Aim of the exercise>
Each line of the listing where the string "computer" appears is to be identified and copied.

=== Excerpted data ===

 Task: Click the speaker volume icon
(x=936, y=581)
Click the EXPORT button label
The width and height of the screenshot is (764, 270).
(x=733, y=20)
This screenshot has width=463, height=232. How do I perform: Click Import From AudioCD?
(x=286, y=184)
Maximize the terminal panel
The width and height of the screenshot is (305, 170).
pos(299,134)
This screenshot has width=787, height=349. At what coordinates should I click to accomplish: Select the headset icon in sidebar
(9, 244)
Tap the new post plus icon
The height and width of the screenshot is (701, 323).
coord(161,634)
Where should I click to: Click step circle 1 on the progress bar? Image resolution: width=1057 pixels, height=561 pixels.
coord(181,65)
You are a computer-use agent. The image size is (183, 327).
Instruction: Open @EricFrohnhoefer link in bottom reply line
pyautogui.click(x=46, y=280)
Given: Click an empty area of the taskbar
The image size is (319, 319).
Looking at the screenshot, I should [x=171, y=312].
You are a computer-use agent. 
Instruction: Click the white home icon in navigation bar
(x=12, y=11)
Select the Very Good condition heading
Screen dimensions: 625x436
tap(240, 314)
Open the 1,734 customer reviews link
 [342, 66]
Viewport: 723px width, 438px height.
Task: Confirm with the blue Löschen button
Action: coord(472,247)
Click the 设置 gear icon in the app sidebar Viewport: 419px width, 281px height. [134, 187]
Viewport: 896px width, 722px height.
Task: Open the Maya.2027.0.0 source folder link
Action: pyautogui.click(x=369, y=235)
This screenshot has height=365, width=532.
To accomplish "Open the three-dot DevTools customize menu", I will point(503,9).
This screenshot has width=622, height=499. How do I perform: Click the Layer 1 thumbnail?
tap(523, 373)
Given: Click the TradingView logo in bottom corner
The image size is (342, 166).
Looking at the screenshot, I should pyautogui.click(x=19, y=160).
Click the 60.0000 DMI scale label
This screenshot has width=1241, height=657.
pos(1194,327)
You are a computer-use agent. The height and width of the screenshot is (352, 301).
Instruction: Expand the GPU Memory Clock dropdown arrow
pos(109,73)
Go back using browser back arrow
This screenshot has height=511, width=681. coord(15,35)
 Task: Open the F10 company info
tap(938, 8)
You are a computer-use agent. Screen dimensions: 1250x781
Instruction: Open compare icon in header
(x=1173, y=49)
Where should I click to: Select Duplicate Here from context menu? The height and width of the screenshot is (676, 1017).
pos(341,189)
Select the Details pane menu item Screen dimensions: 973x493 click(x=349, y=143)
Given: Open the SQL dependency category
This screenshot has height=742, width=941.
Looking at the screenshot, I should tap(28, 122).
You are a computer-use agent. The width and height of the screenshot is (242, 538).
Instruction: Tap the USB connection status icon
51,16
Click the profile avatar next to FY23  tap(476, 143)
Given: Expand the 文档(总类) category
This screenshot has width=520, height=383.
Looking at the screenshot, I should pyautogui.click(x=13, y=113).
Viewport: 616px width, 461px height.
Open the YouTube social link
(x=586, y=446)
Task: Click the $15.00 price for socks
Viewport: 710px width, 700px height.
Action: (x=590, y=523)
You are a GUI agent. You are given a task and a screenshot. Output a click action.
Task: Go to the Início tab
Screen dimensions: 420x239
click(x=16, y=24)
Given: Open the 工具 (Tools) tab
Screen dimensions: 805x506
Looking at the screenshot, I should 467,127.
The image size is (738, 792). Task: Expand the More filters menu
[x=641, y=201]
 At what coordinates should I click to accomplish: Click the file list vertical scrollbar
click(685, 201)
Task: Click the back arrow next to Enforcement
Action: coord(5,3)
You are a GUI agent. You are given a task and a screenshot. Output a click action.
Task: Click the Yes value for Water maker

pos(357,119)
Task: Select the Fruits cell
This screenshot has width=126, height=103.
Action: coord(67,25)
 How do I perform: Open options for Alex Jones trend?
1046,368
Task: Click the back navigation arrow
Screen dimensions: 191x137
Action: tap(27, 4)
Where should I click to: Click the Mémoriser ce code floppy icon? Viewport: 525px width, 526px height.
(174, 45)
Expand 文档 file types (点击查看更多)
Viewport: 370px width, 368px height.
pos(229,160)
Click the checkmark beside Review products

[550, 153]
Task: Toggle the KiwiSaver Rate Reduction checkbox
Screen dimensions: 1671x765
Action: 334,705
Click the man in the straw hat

===

Solution>
You are a computer-use agent. The image size is (183, 327).
You are a computer-use agent. 
You are a computer-use agent. The height and width of the screenshot is (352, 301).
You are a computer-use agent. Screen dimensions: 1250x781
You are a computer-use agent. The width and height of the screenshot is (242, 538).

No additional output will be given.